In het veel aangehaalde Pronuptia-arrest van het hof van Justitie heeft het hof bepaald dat clausules ter bescherming van de knowhow in franchiseverhoudingen geoorloofd zijn. Immers, zo stelt het hof, de franchisegever moet de franchisenemer zijn knowhow kunnen overdragen zonder het risico te lopen dat deze knowhow, zij het ook maar indirect, aan concurrenten ten goede komt.

Om te beoordelen of een non-concurrentiebeding mededingingsrechtelijk toelaatbaar is kan worden aangesloten bij de Groepsvrijstellingsverordening Verticale overeenkomsten (hierna: GVO). Voor vrijstelling van het kartelverbod schrijft de GVO voor dat het beding beperkt is tot (a) concurrerende goederen of diensten en (b) de ruimte en terreinen waar de franchisenemer gedurende de contractperiode werkzaam is geweest. Tevens dient het beding (c) onmisbaar te zijn om de overgedragen knowhow te beschermen en (d) in duur beperkt te zijn tot de periode van één jaar na de het einde van de franchiseovereenkomst. 
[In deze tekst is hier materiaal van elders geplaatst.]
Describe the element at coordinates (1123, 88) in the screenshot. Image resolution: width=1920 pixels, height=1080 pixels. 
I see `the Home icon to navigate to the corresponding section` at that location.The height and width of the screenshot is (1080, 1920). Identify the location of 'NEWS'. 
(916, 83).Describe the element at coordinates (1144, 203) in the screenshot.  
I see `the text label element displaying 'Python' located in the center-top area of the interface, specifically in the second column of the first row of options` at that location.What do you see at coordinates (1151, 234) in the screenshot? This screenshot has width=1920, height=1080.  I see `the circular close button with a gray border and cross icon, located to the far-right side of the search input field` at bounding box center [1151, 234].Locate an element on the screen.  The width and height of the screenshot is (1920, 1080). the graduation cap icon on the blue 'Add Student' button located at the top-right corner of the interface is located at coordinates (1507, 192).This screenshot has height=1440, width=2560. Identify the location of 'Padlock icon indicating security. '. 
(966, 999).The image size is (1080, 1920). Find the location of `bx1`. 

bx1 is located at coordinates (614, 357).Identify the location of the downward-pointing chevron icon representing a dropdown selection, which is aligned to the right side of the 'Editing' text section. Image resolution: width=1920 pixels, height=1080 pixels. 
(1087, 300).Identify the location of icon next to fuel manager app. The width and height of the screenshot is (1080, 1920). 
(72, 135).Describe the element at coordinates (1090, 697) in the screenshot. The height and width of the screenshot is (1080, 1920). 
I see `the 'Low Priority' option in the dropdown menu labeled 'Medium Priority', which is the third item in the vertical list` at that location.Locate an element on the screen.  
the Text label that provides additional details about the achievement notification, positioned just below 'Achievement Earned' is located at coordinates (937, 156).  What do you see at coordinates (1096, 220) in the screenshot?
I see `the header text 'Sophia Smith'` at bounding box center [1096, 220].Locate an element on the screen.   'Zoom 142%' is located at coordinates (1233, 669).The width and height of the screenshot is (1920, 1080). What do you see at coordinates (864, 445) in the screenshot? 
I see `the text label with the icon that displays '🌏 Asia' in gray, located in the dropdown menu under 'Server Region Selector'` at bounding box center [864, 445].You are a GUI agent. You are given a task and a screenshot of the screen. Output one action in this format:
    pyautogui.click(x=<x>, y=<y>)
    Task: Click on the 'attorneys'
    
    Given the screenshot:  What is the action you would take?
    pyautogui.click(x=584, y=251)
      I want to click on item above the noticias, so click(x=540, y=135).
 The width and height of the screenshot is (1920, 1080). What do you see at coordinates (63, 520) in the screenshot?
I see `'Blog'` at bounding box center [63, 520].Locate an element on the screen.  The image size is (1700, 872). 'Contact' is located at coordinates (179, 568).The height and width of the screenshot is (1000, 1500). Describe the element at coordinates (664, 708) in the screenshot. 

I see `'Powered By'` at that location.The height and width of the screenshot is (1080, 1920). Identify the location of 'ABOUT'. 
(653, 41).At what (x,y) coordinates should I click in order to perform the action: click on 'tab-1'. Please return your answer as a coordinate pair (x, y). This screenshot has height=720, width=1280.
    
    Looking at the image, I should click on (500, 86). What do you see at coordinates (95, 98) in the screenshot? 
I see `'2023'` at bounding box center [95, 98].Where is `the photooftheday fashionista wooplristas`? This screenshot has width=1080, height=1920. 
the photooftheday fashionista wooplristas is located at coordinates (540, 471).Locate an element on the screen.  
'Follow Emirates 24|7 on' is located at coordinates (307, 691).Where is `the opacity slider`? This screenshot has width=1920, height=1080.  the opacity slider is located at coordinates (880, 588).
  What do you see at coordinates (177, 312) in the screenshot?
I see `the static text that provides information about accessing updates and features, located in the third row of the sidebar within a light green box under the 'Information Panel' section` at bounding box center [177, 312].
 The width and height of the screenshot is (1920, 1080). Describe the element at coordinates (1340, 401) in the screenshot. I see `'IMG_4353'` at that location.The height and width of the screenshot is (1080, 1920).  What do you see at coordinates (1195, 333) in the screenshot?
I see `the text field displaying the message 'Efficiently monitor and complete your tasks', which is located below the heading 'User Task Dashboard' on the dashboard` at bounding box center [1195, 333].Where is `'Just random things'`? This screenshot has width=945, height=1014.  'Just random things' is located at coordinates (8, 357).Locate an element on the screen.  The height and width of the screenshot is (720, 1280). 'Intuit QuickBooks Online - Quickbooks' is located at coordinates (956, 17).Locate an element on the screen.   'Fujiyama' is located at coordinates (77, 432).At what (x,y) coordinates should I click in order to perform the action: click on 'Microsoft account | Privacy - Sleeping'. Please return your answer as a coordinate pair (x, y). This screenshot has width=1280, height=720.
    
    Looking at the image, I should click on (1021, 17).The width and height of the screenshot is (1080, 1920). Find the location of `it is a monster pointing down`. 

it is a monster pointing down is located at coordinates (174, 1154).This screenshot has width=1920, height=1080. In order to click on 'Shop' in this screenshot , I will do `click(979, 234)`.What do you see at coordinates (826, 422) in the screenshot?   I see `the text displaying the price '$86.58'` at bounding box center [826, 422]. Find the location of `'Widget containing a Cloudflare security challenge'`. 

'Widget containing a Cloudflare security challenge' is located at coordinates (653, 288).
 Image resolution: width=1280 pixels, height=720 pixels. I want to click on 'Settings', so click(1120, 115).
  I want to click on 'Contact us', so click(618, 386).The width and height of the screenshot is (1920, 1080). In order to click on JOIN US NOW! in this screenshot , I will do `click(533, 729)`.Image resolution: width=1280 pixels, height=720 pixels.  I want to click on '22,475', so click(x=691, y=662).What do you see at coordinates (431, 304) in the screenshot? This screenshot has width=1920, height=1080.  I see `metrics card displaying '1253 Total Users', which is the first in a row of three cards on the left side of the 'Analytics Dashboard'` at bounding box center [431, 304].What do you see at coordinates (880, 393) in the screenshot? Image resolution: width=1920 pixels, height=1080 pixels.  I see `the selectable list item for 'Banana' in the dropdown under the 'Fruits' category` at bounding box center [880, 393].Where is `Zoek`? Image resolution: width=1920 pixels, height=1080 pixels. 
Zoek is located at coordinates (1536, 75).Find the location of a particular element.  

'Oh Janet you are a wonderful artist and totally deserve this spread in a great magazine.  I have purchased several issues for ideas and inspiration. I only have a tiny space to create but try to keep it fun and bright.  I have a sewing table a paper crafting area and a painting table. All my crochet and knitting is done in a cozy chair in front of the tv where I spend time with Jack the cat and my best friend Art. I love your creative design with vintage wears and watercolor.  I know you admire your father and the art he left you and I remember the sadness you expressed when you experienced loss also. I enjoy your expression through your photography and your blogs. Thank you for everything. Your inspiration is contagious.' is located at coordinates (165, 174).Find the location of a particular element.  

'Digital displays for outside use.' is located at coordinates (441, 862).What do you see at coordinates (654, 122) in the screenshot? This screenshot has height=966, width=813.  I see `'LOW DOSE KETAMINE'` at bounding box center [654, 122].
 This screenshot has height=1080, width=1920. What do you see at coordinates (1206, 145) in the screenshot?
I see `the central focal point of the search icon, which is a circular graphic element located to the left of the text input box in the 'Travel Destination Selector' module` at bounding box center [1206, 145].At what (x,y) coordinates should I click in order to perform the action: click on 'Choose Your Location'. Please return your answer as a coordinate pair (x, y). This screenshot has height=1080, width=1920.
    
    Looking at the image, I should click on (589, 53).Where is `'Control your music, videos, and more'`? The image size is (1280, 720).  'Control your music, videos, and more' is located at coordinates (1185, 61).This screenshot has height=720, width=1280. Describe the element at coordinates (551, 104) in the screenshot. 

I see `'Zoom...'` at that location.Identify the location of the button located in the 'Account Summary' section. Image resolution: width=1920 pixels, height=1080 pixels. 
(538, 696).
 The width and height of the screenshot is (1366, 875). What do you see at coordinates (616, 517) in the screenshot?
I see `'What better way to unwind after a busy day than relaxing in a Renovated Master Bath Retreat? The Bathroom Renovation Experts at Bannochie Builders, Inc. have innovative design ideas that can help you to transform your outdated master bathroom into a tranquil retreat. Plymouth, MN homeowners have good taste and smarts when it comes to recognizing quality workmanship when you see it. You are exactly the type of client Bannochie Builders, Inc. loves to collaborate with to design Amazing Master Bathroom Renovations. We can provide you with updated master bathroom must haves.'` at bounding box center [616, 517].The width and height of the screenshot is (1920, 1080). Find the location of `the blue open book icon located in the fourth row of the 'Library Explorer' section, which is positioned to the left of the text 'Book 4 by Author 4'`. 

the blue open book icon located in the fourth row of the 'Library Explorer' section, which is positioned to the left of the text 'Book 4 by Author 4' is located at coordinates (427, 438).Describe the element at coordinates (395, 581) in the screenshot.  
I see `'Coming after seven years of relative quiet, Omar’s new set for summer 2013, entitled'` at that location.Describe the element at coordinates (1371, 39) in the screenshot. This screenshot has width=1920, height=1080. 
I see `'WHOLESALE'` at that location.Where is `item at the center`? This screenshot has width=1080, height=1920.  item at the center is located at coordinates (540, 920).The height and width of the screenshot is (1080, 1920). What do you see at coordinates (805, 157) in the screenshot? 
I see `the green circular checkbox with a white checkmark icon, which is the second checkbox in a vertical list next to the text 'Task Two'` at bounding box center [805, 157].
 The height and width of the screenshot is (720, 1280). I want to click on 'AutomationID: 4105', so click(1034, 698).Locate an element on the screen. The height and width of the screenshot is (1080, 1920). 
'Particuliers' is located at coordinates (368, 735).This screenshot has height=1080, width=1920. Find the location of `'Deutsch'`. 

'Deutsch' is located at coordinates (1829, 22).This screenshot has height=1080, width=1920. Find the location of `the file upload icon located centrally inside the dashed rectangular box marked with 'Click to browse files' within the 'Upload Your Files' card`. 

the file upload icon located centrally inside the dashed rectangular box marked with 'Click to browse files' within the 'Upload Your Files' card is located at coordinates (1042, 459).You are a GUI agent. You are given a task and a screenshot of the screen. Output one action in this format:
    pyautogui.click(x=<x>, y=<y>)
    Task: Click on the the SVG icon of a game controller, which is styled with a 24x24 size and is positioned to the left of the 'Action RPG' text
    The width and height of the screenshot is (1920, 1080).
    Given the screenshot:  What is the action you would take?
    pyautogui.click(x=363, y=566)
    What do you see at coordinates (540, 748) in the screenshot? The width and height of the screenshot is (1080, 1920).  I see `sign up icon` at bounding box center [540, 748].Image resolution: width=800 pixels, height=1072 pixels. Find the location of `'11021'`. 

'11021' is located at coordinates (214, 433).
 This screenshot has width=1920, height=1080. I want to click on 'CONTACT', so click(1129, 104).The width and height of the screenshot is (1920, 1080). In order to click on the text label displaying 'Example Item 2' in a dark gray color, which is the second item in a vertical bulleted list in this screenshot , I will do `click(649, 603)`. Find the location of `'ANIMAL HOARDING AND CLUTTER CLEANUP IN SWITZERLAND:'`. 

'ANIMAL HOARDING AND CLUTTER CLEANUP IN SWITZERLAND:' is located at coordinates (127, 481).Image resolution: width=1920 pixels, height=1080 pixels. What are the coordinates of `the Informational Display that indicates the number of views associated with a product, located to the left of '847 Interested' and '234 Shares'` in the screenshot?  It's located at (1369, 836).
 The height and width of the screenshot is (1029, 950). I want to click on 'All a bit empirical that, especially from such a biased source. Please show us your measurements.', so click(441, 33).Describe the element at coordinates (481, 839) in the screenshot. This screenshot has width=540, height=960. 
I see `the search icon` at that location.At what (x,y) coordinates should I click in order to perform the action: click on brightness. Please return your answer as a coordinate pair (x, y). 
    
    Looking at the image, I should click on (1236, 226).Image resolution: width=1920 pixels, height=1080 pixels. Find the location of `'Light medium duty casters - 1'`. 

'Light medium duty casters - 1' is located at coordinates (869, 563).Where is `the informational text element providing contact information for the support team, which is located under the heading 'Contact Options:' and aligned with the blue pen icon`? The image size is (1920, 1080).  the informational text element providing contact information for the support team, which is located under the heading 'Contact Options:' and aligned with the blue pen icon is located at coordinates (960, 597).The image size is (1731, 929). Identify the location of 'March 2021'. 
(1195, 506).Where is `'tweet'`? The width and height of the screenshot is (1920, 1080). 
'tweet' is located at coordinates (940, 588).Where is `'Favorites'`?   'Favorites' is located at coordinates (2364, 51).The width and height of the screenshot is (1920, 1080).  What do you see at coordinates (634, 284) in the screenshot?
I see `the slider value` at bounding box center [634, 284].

Diverse franchisegevers hebben bij de formulering van hun non-concurrentiebeding aangesloten bij deze criteria, echter ten onrechte wordt vaak verondersteld dat afwijkingen hiervan per definitie in strijd zijn met de Mededingingswet en een nietig non-concurrentiebeding tot gevolg hebben. Een non-concurrentiebeding dat zich uitstrekt tot een ruimer gebied dan het vestigingspunt of rayon van een franchisenemer kan toelaatbaar zijn mits een dergelijk beding niet leidt tot een merkbare verstoring van de mededinging op de relevante markt. Indien daar bijvoorbeeld vanwege de zwakke positie van de betrokken partijen op de betrokken relevante markt geen sprake van is, dan leidt dat niet tot strijdigheid met de Mededingingswet. Voor de beoordeling van de merkbaarheid dient de relevante geografische- en productmarkt te worden afgebakend. Het voert te ver om de vaststelling van de merkbaarheid hier uit te werken, maar het is raadzaam om hierover advies in te winnen bij twijfel over de toelaatbaarheid van het non-concurrentiebeding. 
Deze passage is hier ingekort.